--- DATA TO EXAMINE Enclosed Below ---

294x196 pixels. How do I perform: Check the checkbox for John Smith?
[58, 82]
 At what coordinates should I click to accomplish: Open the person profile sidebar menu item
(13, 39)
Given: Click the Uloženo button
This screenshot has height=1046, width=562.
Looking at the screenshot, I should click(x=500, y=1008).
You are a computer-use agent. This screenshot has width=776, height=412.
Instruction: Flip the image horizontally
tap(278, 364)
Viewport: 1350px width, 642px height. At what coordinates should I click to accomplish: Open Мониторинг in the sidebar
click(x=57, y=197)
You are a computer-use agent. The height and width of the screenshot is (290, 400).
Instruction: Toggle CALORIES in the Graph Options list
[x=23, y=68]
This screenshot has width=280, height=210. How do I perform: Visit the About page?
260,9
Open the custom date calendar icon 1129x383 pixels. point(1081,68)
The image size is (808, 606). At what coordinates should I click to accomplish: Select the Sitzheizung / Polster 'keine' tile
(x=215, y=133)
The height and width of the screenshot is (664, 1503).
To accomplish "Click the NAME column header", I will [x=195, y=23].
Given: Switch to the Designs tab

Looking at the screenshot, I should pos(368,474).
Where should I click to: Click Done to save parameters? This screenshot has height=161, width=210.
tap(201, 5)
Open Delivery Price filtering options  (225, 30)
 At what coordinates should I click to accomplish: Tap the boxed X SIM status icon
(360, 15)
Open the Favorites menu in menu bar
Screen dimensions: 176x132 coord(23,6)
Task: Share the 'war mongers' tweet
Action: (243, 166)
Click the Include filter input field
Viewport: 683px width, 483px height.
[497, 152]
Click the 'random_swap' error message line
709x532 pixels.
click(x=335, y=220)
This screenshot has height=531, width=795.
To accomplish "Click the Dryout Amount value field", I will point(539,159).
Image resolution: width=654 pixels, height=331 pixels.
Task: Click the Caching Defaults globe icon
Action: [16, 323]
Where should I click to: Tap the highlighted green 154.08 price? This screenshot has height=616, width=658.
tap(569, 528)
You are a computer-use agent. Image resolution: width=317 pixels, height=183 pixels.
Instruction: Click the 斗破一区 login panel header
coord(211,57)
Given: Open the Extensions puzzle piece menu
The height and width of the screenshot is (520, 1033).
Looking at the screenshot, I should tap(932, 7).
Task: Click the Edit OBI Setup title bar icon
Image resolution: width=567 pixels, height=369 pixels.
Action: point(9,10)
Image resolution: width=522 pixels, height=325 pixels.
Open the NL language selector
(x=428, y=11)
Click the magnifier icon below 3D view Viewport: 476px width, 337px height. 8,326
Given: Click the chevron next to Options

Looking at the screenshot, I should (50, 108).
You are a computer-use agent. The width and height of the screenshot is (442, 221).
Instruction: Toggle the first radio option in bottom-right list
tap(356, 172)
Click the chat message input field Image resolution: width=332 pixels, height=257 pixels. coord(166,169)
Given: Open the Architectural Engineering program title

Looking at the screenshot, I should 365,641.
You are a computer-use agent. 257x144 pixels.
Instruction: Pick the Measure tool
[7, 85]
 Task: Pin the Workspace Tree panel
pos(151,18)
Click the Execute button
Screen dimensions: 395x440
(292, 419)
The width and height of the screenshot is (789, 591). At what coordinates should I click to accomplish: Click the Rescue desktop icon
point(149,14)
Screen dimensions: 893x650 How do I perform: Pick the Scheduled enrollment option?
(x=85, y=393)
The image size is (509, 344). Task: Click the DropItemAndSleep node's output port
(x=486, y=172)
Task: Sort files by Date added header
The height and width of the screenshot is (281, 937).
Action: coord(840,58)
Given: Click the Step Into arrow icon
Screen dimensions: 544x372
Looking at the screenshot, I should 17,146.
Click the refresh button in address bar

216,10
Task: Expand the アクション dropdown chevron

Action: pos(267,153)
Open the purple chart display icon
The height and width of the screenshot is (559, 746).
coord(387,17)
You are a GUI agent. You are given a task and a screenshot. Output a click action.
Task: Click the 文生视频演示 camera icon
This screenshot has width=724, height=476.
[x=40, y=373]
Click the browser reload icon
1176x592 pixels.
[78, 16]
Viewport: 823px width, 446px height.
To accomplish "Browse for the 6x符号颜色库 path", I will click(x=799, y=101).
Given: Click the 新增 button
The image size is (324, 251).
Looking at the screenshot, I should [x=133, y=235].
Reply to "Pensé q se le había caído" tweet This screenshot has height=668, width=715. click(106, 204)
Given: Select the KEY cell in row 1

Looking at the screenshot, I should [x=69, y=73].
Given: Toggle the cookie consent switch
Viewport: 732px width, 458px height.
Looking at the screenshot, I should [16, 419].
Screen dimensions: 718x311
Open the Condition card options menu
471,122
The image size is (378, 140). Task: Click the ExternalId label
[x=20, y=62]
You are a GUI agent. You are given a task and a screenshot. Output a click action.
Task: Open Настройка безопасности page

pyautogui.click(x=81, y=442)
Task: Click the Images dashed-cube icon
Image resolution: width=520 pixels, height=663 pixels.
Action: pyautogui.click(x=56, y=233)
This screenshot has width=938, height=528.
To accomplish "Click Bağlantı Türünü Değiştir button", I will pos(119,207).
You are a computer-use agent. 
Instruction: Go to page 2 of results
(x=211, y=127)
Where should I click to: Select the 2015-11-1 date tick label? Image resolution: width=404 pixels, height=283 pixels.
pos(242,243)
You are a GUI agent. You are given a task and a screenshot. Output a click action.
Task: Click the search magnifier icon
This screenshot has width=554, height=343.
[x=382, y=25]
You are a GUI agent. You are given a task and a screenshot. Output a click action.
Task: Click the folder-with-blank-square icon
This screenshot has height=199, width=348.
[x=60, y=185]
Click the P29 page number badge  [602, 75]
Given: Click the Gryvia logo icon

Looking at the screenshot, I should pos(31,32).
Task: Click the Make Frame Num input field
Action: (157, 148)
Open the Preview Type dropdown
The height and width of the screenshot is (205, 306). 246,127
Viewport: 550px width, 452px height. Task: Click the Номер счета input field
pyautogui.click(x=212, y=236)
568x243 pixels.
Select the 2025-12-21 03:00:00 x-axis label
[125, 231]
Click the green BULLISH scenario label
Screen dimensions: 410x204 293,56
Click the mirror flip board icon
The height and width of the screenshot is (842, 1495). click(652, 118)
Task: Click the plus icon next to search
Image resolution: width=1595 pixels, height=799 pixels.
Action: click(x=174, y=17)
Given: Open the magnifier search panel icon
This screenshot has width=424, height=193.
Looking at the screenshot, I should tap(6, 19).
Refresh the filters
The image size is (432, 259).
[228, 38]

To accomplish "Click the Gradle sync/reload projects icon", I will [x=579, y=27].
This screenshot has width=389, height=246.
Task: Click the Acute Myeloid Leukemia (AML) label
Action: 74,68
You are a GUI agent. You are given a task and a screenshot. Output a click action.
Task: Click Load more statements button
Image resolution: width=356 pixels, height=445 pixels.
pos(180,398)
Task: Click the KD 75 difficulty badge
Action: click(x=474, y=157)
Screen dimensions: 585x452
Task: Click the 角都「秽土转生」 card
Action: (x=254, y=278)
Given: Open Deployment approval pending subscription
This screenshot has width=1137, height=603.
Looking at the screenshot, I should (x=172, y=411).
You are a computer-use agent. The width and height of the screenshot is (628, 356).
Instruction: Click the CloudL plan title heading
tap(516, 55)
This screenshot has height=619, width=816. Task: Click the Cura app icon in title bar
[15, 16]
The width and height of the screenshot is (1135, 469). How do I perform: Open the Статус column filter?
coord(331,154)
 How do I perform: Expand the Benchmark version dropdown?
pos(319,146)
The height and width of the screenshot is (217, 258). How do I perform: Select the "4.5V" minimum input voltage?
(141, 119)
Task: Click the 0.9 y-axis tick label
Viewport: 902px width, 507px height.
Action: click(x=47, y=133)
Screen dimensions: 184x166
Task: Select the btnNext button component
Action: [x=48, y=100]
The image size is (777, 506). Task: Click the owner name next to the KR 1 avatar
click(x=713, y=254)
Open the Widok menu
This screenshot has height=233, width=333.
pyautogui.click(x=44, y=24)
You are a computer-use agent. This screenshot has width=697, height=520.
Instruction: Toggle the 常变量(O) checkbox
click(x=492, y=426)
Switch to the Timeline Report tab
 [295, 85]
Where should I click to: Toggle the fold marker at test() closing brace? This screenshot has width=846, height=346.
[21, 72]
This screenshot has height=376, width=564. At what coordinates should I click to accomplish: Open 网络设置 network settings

--- End of Enclosed DATA TO EXAMINE ---

[ASSIGNED TASK]
Pick out every line of the listing containing the word "computer", and show those lines.

[TASK OUTPUT]
You are a computer-use agent. This screenshot has width=776, height=412.
You are a computer-use agent. The height and width of the screenshot is (290, 400).
You are a computer-use agent. Image resolution: width=317 pixels, height=183 pixels.
You are a computer-use agent. The width and height of the screenshot is (442, 221).
You are a computer-use agent. 257x144 pixels.
You are a computer-use agent. 
You are a computer-use agent. The width and height of the screenshot is (628, 356).
You are a computer-use agent. This screenshot has width=697, height=520.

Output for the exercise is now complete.